Le conflit opposant les États-Unis et Israël à l’Iran entre dans son 27e jour, marqué par une intensification des opérations militaires et des répercussions économiques immédiates sur les marchés internationaux. Dans ce climat de haute tension, les initiatives diplomatiques se heurtent à la réalité du terrain.
Selon le correspondant d’Al Jazeera basé à Téhéran, les frappes visant la capitale iranienne augmentent actuellement en nombre et en intensité. Parallèlement à ces bombardements, des informations contradictoires circulent concernant l’ouverture de canaux de discussion. Le président américain Donald Trump a publiquement affirmé que des pourparlers étaient en cours entre les parties.
Une déclaration rapidement balayée par les autorités iraniennes. Téhéran a formellement rejeté l’existence de ces échanges diplomatiques, réaffirmant sa décision de continuer à « résister » face aux opérations américaines.

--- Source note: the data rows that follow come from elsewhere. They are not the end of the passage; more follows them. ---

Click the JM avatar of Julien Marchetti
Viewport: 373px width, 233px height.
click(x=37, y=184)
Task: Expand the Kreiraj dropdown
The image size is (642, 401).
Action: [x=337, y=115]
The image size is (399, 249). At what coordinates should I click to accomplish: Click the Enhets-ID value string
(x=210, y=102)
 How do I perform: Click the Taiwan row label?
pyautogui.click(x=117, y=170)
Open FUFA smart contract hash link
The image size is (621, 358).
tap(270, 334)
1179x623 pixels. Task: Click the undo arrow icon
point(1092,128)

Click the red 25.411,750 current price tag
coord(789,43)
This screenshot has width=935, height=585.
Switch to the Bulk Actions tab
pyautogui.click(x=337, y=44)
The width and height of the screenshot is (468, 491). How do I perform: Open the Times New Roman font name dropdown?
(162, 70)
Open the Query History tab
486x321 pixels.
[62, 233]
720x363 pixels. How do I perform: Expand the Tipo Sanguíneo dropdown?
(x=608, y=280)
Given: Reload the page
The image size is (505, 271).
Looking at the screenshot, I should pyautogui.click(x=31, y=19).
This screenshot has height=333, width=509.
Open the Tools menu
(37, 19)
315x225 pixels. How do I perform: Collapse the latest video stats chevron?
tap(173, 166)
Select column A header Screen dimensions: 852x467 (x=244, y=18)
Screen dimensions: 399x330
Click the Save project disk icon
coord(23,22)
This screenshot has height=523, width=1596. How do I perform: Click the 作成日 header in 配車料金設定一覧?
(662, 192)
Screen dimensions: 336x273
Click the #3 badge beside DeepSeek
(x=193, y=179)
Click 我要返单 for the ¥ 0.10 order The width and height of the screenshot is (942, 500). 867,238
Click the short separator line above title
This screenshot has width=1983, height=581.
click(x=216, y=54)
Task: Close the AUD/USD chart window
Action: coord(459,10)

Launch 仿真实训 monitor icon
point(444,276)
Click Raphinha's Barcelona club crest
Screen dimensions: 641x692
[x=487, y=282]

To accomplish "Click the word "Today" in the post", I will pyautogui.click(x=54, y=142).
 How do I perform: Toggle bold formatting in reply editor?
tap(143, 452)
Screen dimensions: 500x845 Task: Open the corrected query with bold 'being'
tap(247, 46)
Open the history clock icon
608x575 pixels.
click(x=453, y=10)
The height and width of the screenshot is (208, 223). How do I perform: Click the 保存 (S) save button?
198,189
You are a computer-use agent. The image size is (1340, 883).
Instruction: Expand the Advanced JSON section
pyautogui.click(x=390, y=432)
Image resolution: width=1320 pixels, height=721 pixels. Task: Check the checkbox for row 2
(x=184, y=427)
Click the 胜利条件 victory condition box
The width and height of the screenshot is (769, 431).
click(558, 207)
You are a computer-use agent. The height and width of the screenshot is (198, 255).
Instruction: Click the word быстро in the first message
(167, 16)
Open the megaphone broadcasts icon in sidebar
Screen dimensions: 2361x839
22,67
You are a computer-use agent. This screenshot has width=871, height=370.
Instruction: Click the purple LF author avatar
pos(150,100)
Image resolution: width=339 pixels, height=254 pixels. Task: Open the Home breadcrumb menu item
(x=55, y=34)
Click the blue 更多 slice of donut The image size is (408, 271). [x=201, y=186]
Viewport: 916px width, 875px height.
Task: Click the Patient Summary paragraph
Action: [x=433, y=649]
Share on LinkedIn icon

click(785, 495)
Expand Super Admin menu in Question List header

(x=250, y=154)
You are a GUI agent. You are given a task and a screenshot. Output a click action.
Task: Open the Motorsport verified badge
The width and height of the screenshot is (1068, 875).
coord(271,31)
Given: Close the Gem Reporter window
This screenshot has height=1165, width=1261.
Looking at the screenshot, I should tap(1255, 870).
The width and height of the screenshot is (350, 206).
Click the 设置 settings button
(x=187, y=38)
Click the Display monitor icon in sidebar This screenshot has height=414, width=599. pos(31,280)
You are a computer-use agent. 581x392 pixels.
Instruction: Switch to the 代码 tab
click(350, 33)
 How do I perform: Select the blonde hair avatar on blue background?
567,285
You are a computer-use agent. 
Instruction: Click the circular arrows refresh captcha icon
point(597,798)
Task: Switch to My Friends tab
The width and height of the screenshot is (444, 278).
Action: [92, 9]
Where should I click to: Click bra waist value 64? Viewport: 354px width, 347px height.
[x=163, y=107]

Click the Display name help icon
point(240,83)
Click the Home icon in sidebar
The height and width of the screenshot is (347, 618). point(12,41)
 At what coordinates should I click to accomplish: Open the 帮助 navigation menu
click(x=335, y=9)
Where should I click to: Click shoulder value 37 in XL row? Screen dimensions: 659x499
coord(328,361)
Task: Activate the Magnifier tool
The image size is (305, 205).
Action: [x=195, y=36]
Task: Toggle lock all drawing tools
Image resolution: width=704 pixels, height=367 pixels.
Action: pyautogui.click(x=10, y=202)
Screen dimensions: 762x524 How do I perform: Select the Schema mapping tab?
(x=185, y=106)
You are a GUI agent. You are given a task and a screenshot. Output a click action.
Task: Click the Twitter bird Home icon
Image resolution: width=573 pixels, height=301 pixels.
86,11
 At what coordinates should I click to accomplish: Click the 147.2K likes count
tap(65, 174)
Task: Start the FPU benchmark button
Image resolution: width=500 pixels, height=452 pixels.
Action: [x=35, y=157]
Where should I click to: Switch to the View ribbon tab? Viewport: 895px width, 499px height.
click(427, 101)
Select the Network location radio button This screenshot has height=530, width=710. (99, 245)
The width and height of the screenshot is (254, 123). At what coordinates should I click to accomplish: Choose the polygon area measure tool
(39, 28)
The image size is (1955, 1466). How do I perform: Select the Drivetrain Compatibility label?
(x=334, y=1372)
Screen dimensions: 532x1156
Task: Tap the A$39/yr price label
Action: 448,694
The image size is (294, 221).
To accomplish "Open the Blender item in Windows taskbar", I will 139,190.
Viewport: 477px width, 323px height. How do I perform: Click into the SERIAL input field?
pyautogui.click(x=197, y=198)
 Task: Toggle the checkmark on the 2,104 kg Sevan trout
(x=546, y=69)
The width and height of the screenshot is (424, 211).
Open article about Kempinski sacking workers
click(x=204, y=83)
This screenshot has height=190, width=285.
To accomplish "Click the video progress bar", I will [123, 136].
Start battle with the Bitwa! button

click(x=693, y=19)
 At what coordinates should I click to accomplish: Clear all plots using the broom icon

Sur le plan militaire, cette position s’est traduite par une nouvelle série d’offensives. Jeudi, l’Iran a mené des frappes de représailles visant non seulement le territoire israélien, mais également plusieurs pays du Golfe, élargissant ainsi le périmètre géographique des hostilités.
Cette prolongation du conflit au Moyen-Orient, qui ne montre aucun signe d’apaisement, maintient une pression constante sur l’économie mondiale, se traduisant par une hausse continue des prix globaux de l’énergie et des denrées alimentaires.